The Culling has dusted itself off and is back for another go at grabbing a piece of that battle royale pie, but its resurrection got off on the wrong foot when it came burdened with a new monetisation model that hinged on people buying tokens and passes to play more matches.
Developer Xaviant said it had shifted its monetisation approach “to ensure that players will be able to visit the island for years to come,” but by only offering one match a day before players had to shell out, it was hard to imagine the island attracting many visitors.
Since the announcement, the one-game limit has been bumped up to ten, and director of operations Josh Van Veld says he’s embarrassed that relaunch was unveiled with those settings.
“In retrospect, it was really obvious that one was not going to give us the flow of players. But you have to remember, we were kind of terrified of everybody coming back, overloading the servers, costing us a tonne of money and not spending anything. So we were afraid to turn that dial.”
That was what happened last time Xaviant relaunched The Culling, when it was rebranded as The Culling: Origins, a free-to-play deal.
“We onboarded a million new players very quickly,” Van Weld recalls, “which was overwhelming in some ways, and at the time, we didn’t have visibility right away into their spending habits and everything else. It took us a while to kind of realise what the monetisation looked like relative to our AWS costs, but we were spending tens of thousands of dollars every month.”
Despite the large number of players, the developer wasn’t able to cover its costs through cosmetics and crates, so The Culling was shut down. While it got a chilly reception when it was announced, Van Weld thinks the new model could still be the solution, giving Xaviant a more consistent income to keep the studio and game afloat. The issue, he claims, was that the developer didn’t expect players to want to return daily.
“We definitely weren’t looking at it from the standpoint of somebody who says, ‘Hey, if this game is around for a year, I’m gonna play it every day for a year.’ We don’t know if those people exist.”
Instead, Van Weld and the team expected players to play periodically and only make a few purchases. Maybe they’d save up a stockpile of tokens and occasionally dip into it when their free matches run out, or they’d buy a pass and play lots just for a month. If that was the case, players would only be spending a few bucks, but for consistent, returning players the costs could ramp up.
“I guess a lot of players were telling us that they consider themselves long-term players and they were not thrilled—especially if there’s somebody who purchased the game previously before it was free-to-play—about the idea of having to spend what they feel like is a significant amount of money on an ongoing basis.”
Perhaps as a consequence of having already shut the game down once, along with The Culling 2, Xaviant’s expectations for the relaunch are rather restrained. As well as being surprised that players would want to keep coming back regularly, Van Weld says it doesn’t have any aspirations to become “a huge player in the genre,” and just wants enough people to keep matches full and the game maintained.
“We tried the model of getting huge and we couldn’t afford to make it work. I think if we were backed by a big publisher and had deeper pockets, when we had all of those original free-to-play players, we probably could have done something with it, but we were not equipped to ride that storm out for six months and then grow it.”

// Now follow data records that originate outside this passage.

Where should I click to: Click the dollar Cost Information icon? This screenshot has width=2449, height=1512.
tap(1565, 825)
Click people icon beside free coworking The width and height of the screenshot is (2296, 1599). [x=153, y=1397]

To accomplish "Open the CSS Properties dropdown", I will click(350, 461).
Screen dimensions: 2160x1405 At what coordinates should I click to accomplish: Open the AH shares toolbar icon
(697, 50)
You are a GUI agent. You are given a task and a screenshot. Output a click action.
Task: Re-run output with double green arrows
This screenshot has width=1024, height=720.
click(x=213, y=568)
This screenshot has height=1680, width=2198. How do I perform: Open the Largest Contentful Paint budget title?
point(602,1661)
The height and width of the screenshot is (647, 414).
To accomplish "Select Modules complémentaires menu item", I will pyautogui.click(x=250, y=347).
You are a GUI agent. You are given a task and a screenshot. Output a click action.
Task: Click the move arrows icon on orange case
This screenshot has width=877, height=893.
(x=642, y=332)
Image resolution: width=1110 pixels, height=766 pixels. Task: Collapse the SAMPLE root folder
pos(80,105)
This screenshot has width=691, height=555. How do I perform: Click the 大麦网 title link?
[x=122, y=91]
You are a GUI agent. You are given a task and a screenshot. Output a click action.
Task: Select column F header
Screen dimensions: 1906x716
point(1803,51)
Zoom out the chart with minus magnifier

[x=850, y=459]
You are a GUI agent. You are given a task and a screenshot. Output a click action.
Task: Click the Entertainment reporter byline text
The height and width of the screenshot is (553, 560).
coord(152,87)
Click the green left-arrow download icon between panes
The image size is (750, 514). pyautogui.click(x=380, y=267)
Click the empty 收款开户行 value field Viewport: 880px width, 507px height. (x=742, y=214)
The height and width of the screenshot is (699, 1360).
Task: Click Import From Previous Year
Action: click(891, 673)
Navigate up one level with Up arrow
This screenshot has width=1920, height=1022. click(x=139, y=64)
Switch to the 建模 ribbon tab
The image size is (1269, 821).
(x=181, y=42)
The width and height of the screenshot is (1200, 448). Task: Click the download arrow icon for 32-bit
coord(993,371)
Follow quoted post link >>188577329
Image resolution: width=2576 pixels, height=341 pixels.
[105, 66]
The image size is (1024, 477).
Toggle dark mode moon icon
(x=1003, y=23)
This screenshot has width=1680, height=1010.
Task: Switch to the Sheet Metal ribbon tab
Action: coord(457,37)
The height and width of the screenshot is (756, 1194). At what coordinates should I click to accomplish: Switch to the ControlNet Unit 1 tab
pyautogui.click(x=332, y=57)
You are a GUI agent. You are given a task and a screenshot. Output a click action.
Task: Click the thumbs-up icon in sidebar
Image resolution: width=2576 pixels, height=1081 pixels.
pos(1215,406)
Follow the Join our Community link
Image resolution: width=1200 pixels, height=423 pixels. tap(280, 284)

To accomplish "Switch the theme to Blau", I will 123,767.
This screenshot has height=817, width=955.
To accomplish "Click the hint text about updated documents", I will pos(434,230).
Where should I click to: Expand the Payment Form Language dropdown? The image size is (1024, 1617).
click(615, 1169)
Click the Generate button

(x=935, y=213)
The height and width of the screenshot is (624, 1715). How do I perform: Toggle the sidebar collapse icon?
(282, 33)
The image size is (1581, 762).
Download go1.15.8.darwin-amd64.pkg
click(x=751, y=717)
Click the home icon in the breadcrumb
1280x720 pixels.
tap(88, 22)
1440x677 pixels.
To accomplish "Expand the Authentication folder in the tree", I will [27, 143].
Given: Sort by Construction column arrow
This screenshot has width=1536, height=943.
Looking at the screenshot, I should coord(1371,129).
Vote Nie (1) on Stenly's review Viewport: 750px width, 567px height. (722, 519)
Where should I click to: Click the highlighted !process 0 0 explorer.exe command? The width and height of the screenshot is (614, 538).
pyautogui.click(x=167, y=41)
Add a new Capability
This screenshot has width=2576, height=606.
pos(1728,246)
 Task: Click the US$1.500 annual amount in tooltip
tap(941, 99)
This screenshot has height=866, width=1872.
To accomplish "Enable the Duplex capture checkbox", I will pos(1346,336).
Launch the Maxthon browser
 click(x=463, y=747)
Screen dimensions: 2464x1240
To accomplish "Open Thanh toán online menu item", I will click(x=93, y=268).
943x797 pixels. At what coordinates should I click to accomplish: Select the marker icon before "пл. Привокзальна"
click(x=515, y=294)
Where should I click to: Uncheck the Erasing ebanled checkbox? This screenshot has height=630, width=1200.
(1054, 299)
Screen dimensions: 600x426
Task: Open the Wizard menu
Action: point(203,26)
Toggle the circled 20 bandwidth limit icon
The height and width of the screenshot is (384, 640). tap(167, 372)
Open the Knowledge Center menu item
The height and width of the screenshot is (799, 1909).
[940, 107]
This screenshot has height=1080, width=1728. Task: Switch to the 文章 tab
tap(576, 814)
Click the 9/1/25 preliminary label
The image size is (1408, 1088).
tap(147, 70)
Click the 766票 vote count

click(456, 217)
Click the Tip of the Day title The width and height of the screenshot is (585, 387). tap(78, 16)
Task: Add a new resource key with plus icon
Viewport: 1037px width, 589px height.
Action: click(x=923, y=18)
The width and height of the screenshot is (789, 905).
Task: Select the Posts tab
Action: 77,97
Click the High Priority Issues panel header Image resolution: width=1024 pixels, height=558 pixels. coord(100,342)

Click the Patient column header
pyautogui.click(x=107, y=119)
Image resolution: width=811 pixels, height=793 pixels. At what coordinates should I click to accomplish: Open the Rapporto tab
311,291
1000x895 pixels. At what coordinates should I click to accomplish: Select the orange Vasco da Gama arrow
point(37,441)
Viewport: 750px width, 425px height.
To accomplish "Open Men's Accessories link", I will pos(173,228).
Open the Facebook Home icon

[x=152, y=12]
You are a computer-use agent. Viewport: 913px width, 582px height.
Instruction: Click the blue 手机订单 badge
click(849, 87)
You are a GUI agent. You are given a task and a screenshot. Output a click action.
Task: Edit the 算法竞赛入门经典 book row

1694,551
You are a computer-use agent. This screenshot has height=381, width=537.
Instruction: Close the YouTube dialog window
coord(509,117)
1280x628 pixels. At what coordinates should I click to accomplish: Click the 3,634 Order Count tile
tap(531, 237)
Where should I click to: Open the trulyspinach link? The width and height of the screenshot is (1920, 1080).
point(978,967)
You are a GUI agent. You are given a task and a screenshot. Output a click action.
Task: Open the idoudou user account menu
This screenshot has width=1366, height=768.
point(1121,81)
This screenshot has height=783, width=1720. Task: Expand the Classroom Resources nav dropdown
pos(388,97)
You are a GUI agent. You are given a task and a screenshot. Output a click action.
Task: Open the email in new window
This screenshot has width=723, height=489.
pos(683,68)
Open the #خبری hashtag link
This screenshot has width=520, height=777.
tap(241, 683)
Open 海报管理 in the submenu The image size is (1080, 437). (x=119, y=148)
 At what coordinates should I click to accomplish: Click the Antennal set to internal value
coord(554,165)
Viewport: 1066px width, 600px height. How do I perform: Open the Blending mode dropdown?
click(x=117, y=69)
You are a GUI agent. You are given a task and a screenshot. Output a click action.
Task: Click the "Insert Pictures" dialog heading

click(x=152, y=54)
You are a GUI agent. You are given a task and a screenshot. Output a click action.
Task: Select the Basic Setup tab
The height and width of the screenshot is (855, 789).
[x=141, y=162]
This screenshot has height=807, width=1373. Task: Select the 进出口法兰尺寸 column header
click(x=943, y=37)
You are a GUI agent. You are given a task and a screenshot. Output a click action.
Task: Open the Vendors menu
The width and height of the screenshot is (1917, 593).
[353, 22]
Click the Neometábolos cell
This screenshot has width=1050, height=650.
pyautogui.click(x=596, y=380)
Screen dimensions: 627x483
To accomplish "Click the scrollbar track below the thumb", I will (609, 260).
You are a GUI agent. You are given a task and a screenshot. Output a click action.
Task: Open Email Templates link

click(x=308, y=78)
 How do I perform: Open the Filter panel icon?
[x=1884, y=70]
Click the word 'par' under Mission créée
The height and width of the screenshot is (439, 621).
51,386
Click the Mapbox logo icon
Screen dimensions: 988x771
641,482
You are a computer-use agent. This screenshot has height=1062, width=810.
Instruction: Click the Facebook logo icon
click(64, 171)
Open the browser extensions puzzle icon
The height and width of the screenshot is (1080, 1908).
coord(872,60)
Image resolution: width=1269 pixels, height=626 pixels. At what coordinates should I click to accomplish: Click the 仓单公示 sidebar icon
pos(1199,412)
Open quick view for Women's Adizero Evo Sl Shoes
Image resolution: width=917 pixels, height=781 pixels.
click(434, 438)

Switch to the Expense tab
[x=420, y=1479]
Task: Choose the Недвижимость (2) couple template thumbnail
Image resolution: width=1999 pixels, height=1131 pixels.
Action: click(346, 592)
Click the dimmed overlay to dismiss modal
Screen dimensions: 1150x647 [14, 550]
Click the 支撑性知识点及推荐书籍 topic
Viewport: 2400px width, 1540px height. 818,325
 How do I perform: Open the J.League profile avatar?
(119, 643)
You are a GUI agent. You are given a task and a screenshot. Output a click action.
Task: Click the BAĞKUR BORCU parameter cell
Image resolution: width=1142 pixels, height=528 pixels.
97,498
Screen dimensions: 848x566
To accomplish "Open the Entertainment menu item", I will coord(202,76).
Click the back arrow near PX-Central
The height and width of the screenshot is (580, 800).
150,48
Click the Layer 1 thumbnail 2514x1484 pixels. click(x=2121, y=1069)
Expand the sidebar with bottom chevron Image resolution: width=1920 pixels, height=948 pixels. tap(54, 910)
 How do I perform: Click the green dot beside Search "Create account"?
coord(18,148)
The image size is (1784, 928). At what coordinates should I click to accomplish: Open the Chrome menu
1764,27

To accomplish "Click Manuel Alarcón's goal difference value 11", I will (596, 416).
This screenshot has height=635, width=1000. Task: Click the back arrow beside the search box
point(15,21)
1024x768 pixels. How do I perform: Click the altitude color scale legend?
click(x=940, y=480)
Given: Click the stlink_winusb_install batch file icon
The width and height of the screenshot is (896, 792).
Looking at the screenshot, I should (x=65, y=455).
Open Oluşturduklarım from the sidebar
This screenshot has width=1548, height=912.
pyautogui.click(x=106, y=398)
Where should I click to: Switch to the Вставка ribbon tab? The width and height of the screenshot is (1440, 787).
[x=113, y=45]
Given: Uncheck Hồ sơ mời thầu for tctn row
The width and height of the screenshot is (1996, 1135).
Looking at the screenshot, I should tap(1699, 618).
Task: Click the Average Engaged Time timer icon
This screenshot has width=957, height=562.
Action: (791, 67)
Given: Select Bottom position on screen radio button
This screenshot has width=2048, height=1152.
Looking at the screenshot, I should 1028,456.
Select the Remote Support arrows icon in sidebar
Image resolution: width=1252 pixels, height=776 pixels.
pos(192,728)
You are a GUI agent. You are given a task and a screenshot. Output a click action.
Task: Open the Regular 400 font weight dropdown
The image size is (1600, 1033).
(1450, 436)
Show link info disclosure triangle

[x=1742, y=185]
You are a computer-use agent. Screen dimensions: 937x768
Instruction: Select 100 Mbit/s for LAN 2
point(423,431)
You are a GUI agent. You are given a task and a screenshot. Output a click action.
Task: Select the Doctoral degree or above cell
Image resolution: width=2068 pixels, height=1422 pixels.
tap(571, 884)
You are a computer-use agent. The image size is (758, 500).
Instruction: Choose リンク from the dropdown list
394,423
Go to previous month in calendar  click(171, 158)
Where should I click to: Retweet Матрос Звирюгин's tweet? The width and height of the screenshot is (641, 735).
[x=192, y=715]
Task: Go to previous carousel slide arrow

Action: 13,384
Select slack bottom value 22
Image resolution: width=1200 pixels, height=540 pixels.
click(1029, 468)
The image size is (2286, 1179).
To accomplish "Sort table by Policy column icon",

Aside from the increase in the number of matches you can play before spending tokens, Van Weld doesn’t mention any other specific changes coming, though he says there are plenty of places where tweaks could be made. There could be some kind of pass for long-term players, while the cost of tokens and the existing passes could be adjusted. Xaviant won’t, however, change the model entirely.
If he could go back, however, Van Weld says that he’d pitch it differently and simplify things, believing that the model works but that the messaging was garbled. It doesn’t seem like a model that’s particularly easy to express in a way that’s appealing, however, especially when compared to the more conventional free-to-play method.
“If you like it or you want to try it, please join us to try it out, see if you like it enough to spend money on it, and if you do, we’d love you to keep playing it because, at that point, you could make a purchase and then have that opportunity to play, say, ten matches a day every day for as long as you want to. If you love it more than that, go ahead and buy a reasonably priced pass, and that’ll let you play as much as you want. That’ll be something that you can decide to re-up whenever you want to, and if you stop playing you’ll never spend another cent. I think that would be simpler to understand and present.”
It still seems like a hard sell for a game that’s got some big competition. The smaller matches and the focus on melee and traps set it apart from other battle royales, but we’ll have to wait and see if that’s going to be enough to make The Culling something that Xaviant can keep supporting.
The Culling is out on Xbox One now, but Xaviant has plans for a PC version. The Xbox One community was always larger, apparently, so Xaviant is still considering how to give PC players a better experience, like adding crossplay. It could even bring back the PC version with only private matches and no monetisation. With so much up in the air, it doesn’t seem imminent.